"Kenapa gak si Dafa aja yang lo suruh?"

"Akh! Perut gue kok mendadak sakit ya? Aduh kayanya gue harus ke toilet nih. Mending lo aja ya, Ga? Gue nggak bisa nih." Pinter akting, itu juga Dafa. Dengan raut wajahnya yang pura-pura kesakitan, lelaki itu membawa langkah kakinya menuju toilet. Membuat Saga yang melihat menghembus napas lelah.

"Yaudah! Dimana alamatnya?" Dengan berat hati Saga bangkit berdiri. Tidak mungkin ia menolak, sebab adiknya yang sudah meminta––apalagi melihat kondisi Juna yang belum seratus persen sembuh dari luka yang kemarin, itu menjadi patokan Saga menuruti keinginan Juna.
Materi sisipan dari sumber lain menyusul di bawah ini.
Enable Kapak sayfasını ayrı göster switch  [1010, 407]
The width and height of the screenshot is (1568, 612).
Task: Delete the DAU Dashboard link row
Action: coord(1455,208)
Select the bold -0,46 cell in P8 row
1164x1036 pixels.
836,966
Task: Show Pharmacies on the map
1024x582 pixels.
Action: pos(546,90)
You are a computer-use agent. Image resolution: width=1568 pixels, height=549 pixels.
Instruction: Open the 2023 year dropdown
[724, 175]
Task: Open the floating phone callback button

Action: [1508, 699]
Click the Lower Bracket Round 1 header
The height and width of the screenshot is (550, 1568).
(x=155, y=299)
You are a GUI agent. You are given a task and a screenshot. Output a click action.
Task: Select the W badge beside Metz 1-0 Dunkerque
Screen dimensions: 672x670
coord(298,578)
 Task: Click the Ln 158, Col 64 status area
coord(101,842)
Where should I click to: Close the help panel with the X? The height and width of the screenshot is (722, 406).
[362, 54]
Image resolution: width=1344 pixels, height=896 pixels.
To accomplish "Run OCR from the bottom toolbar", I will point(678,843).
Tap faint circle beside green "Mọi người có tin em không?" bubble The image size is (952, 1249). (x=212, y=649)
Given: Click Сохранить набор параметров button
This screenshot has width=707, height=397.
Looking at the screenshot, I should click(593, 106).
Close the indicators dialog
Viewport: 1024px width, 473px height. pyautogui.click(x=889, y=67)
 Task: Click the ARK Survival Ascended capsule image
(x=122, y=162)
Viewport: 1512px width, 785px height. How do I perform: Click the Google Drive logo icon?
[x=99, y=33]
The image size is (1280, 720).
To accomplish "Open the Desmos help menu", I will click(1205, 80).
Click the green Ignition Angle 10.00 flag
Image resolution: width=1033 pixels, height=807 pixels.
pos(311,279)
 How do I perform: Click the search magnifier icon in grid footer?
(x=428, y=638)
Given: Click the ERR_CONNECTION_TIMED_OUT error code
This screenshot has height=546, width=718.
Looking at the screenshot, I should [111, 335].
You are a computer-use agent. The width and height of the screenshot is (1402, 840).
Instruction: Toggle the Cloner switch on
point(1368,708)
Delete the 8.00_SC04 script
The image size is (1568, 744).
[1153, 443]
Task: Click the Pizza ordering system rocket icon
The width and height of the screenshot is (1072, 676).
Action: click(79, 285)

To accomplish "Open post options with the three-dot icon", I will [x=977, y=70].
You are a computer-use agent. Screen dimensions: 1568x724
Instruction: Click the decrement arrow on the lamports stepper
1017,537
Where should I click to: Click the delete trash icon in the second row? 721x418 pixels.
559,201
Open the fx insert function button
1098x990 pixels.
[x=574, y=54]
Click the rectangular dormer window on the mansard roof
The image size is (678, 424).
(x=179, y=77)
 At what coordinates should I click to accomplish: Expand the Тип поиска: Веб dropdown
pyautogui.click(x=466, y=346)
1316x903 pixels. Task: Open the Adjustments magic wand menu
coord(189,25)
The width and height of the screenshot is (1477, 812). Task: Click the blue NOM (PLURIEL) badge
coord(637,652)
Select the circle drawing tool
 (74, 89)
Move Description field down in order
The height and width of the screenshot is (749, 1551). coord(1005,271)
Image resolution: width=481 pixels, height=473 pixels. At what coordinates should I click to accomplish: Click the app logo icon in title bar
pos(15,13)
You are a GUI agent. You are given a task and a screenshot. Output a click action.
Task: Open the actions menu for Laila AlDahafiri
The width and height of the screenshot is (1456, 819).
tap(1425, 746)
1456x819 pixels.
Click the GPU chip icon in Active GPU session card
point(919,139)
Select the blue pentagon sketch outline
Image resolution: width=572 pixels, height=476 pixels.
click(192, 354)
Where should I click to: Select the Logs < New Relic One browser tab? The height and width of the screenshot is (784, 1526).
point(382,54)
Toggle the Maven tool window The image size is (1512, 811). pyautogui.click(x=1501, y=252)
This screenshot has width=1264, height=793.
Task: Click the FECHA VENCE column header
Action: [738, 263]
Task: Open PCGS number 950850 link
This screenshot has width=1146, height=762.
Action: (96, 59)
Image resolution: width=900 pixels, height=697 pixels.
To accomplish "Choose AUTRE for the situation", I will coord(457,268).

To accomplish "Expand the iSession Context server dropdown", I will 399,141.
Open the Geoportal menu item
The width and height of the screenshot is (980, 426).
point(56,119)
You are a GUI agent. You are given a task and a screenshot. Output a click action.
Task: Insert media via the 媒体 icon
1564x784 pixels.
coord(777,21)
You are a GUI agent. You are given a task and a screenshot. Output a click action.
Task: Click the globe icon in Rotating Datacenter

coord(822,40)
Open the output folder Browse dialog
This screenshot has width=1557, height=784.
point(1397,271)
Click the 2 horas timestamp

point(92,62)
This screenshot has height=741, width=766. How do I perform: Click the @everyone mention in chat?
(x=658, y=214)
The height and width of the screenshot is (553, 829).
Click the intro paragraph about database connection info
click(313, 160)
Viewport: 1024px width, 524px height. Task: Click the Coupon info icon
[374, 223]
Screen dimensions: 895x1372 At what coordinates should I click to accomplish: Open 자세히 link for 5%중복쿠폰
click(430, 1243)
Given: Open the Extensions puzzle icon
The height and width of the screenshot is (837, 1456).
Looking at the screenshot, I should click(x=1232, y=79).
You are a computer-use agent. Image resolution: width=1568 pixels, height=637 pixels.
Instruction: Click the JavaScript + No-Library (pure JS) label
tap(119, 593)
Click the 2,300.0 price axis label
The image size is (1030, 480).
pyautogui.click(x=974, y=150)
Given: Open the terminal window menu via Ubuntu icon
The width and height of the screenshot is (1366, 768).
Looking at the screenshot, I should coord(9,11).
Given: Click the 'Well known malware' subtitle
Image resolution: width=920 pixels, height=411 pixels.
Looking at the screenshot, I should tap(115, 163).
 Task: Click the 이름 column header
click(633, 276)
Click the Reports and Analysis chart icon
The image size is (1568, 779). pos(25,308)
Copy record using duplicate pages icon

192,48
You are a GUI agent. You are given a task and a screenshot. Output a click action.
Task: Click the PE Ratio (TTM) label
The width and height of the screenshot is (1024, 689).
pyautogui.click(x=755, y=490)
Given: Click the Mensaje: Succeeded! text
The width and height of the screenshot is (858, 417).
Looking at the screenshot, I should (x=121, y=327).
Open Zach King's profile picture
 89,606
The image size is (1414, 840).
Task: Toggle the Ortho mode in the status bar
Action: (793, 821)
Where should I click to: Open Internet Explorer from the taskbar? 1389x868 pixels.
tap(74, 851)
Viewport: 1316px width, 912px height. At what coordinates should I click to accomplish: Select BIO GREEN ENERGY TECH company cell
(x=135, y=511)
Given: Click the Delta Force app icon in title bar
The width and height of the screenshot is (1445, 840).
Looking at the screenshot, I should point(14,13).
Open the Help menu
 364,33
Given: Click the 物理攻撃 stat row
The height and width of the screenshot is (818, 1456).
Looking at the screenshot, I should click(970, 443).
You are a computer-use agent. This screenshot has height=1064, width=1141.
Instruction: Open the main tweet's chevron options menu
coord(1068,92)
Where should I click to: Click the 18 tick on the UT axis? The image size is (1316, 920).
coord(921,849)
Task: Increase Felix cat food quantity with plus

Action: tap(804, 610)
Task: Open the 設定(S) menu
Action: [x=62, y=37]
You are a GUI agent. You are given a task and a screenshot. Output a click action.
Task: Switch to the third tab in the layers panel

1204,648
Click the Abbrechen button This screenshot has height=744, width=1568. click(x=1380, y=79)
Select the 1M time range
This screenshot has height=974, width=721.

"Bentar." Juna mengeluarkan ponselnya dari case, di sana terdapat satu kupon, Saga yang melihat mengangkat alis sedikit bingung. "Kasih ini kupon ke Maudy atau ke siapa aja yang lagi jaga kedai dia, ini dapet potongan harga. Itu juga ada tertulis alamat kedainya, lo liat aja sendiri."

Saga mengambilnya, lalu melihat sekilas kupon itu sembari berkata, "Lo sering ke kedainya?"

Juna mengangguk. "Lumayan. Mama suka sama ayam panggangnya. Lo sih di apartemen terus, jadi gak pernah nyobain."

Kalau gue pulang ke rumah, suasananya bakal beda, Jun.

***

Seharusnya Saga bertanya dulu kepada Juna seramai apa kedai Maudy itu, dibanding sekarang ia harus terdiam di atas motor menatap ramainya kedai ayam panggang Maudy. Jiwa-jiwa introvert Saga keluar. Ia paling tidak bisa harus menerobos di tengah keramaian itu. Maka pilihan yang tepat, Saga harus menunggu, barang beberapa menit agar pembeli di sana sedikit berkurang.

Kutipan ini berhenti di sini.